Task:
Format everything in the material below, from the line containing "Expand the Add to Fleet dropdown arrow" down to and including the line containing "pyautogui.click(x=123, y=164)", as a Markdown table with the columns Row and Text. Number each row, skip blank lines, and leave the pictures out.

Given information:
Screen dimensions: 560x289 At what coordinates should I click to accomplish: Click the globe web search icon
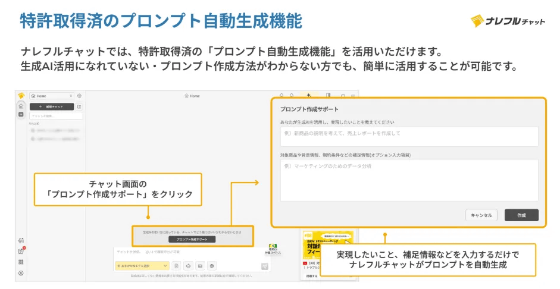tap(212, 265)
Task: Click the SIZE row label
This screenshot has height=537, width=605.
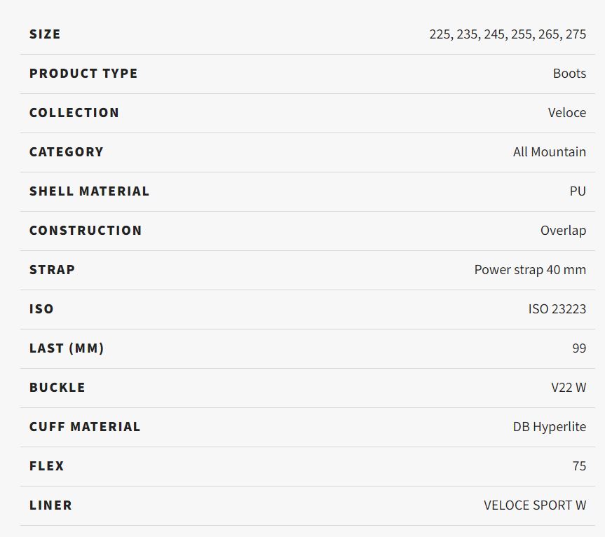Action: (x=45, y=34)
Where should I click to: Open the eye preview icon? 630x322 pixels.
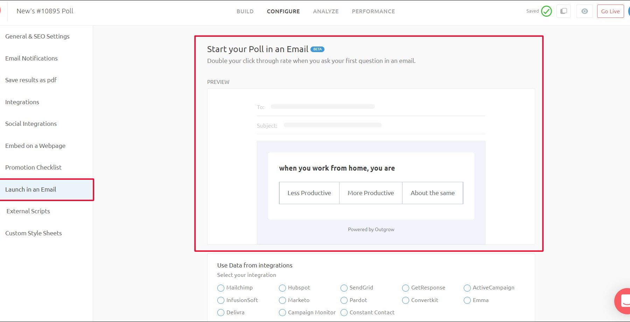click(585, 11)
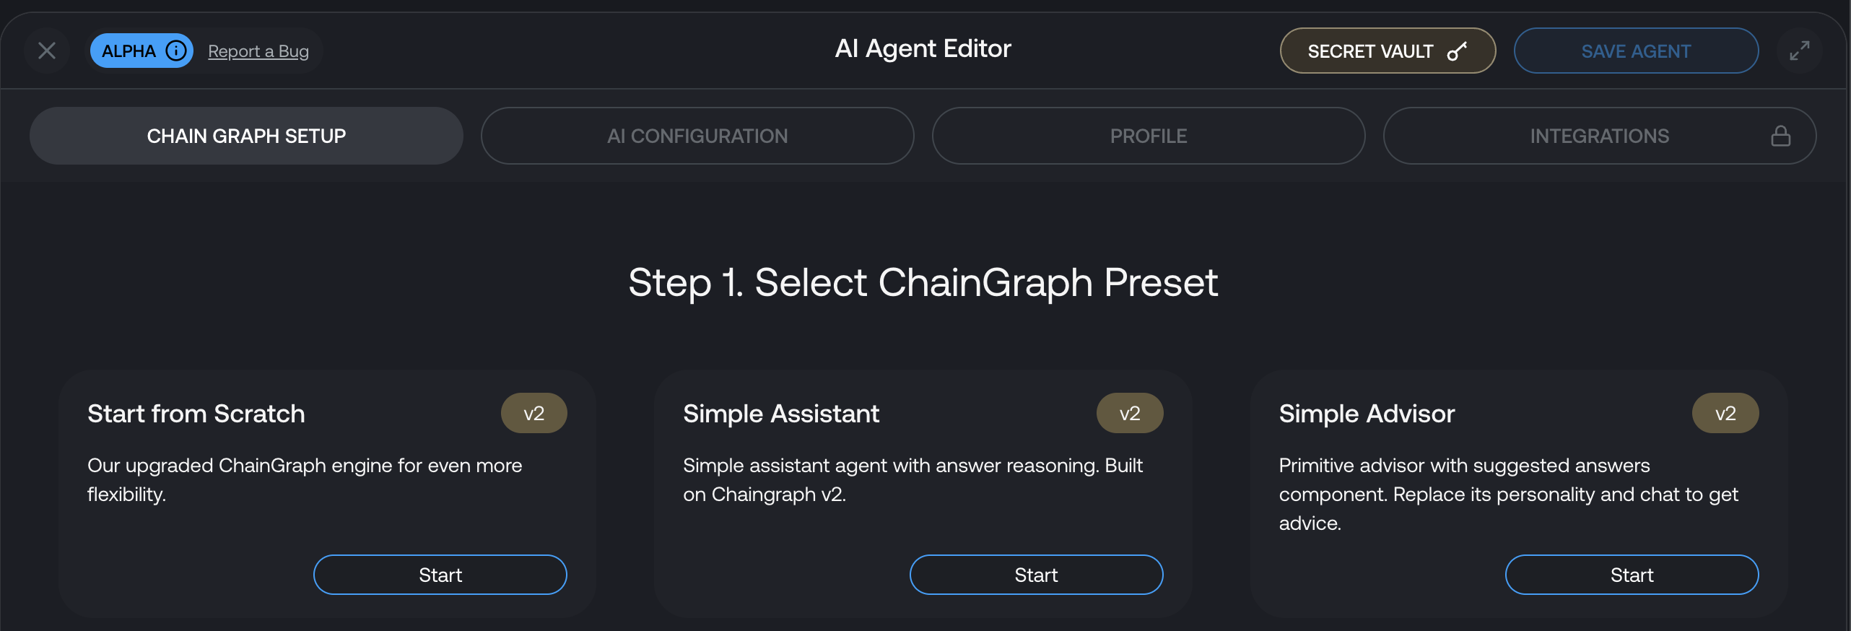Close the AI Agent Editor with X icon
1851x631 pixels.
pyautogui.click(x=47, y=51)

* * *

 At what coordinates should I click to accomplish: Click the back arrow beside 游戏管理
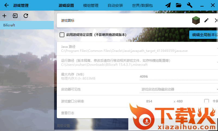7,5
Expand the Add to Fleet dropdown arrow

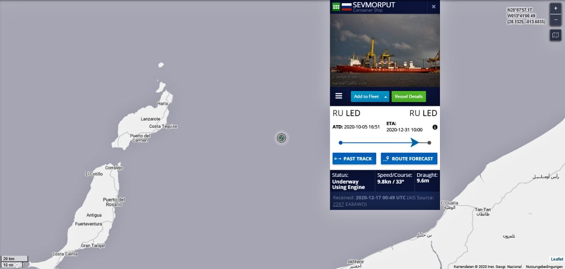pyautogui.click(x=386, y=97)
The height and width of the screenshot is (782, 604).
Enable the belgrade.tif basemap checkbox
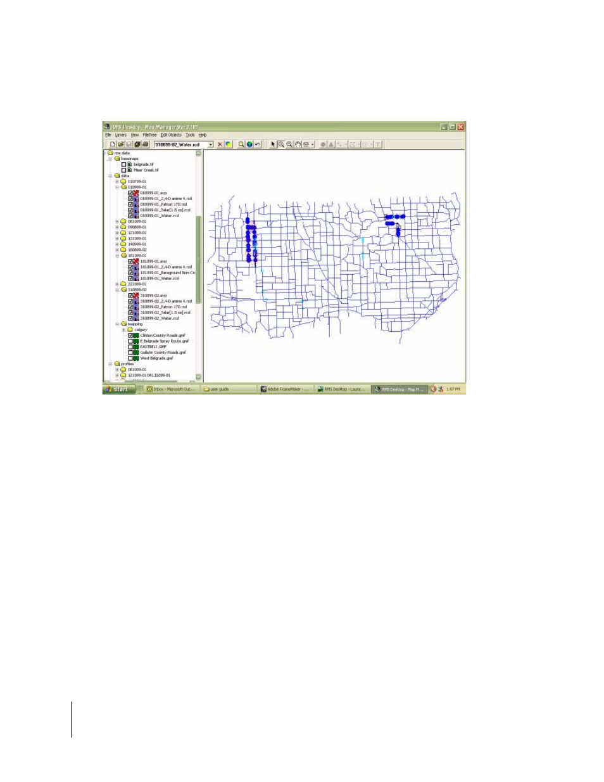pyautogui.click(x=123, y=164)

Task answer:
| Row | Text |
|---|---|
| 1 | Expand the Add to Fleet dropdown arrow |
| 2 | pyautogui.click(x=386, y=97) |
| 3 | The height and width of the screenshot is (782, 604). |
| 4 | Enable the belgrade.tif basemap checkbox |
| 5 | pyautogui.click(x=123, y=164) |